You can only truly change a city with service.  The Christ was a servant.  His preference for worship was always met with his preference for the diseased.  A desire for worship, true worship, is a wonderful thing in the hearts of the believers, but woe to us if we believe that change stops when the music dies, and the sermon ends.

I saw service in teenagers, students, some awkward and clumsy, others defiant and direct, and others humble and quiet.  And they did more this week for the poorest and the least than most of the adults I know.  They are learning service.  They are seeing the lives of the poor and the ignored on streets where we would never go.  And they have no concern for all of this worship quarrelling.  At least not yet.  They are just serving.  Painting.  Sweating.  Without dimmed lights and great music.  Without flyers and names and times and venues.  Without sidewalk preachers and trim suits, and without nice buildings and good coffee.  Without modern websites.  Without endless hours of debate. 

And it was these students, assembled for a week of work and praise, with the penchant for service.

They made a difference in the city.  Even when most do not.  And it was a beautiful thing.

Wishing

I have grown tired of the current political season.
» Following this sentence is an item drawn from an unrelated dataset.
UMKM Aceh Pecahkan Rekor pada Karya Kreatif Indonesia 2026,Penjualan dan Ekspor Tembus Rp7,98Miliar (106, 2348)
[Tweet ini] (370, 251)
I have wanted to ignore it, but all of the media is saturated with the day’s political news.  My vote for the presidency is well established, for sure, but there are others whose minds have not been satisfied with either candidate.  So the political season will continue to grow.

We are at a precipice, though, a changing moment in American history.  The next president will be different from the previous two.  They will be of a different age, with a different pedigree, and different agendas.  But even with those peculiarities, I am still wishing it would all end sooner.

I teach history on the collegiate level, and believe to have a fairly keen sense of America’s trail in the last two hundred years or so.  My grandfather talks of his days as a soldier in World War II, and speaks fondly of President Truman, who gave the order to drop the world’s first nuclear weapons upon two Japanese cities, which forced the Japanese to surrender.  Those bombs, though they killed around 200,000 people, saved my grandfather’s life, for before the orders for the bombs were given, he was undergoing amphibious training to invade the islands of Japan.  There is no doubt that his chances of survival would have been slim, and, therefore, mine would have been the same.

So when a very comprehensive biography of Harry Truman viewed on PBS last week, and though my threshold for all things political is at an all-time low, I felt obligated to watch.  And I was then amazed at the simplicity and the practical nature of a forgotten president.  His ascendency to the presidency came at the death of Franklin Roosevelt, and soon, his ideas and his past experiences, his poor upbringing and studious and persistent nature, the prominence of his morality, his business successes and failures, and his desire to serve — all were used to guide America through the end of the most violent war the world has ever seen.  He has become one of my favorites.

I encourage you to watch the video here.  It’s long, but divided into very short chapters for easy viewing.  And it may take you awhile.  But you will come away with a new sense of honor for the heaviness of that job, and you will wish that all men, or women, who will ever hold that job, would be a little more like Harry.